(ASSIGNED TASK) Go through the records underneath and write each one out again exactly.

(EXCERPTED RECORDS)

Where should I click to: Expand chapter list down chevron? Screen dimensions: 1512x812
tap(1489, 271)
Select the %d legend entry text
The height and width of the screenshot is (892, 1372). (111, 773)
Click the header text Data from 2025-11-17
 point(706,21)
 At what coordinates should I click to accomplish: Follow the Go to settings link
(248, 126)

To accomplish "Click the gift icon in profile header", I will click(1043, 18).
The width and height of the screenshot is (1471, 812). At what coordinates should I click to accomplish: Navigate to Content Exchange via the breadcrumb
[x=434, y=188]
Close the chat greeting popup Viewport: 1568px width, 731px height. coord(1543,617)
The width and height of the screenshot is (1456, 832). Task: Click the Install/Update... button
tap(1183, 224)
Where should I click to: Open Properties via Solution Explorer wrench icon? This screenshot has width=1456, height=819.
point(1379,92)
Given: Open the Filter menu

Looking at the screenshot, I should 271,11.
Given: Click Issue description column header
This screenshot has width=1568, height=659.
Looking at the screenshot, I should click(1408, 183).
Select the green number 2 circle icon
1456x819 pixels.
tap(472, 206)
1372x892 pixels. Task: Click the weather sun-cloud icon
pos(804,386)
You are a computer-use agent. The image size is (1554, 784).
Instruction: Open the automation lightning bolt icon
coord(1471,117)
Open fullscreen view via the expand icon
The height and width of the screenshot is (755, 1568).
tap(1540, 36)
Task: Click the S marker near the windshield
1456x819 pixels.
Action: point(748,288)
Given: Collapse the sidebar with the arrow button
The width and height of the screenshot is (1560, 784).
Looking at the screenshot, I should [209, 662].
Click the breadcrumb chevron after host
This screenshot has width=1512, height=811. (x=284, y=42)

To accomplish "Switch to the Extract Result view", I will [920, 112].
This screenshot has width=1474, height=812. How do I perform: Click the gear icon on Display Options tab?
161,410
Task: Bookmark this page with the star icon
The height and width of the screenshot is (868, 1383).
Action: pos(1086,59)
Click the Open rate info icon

(EXPECTED OUTPUT)
Where should I click to: Expand chapter list down chevron? Screen dimensions: 1512x812
tap(1489, 271)
Select the %d legend entry text
The height and width of the screenshot is (892, 1372). (111, 773)
Click the header text Data from 2025-11-17
 point(706,21)
 At what coordinates should I click to accomplish: Follow the Go to settings link
(248, 126)

To accomplish "Click the gift icon in profile header", I will click(1043, 18).
The width and height of the screenshot is (1471, 812). At what coordinates should I click to accomplish: Navigate to Content Exchange via the breadcrumb
[x=434, y=188]
Close the chat greeting popup Viewport: 1568px width, 731px height. coord(1543,617)
The width and height of the screenshot is (1456, 832). Task: Click the Install/Update... button
tap(1183, 224)
Where should I click to: Open Properties via Solution Explorer wrench icon? This screenshot has width=1456, height=819.
point(1379,92)
Given: Open the Filter menu

Looking at the screenshot, I should 271,11.
Given: Click Issue description column header
This screenshot has width=1568, height=659.
Looking at the screenshot, I should click(1408, 183).
Select the green number 2 circle icon
1456x819 pixels.
tap(472, 206)
1372x892 pixels. Task: Click the weather sun-cloud icon
pos(804,386)
You are a computer-use agent. The image size is (1554, 784).
Instruction: Open the automation lightning bolt icon
coord(1471,117)
Open fullscreen view via the expand icon
The height and width of the screenshot is (755, 1568).
tap(1540, 36)
Task: Click the S marker near the windshield
1456x819 pixels.
Action: point(748,288)
Given: Collapse the sidebar with the arrow button
The width and height of the screenshot is (1560, 784).
Looking at the screenshot, I should [209, 662].
Click the breadcrumb chevron after host
This screenshot has width=1512, height=811. (x=284, y=42)

To accomplish "Switch to the Extract Result view", I will [920, 112].
This screenshot has width=1474, height=812. How do I perform: Click the gear icon on Display Options tab?
161,410
Task: Bookmark this page with the star icon
The height and width of the screenshot is (868, 1383).
Action: pos(1086,59)
Click the Open rate info icon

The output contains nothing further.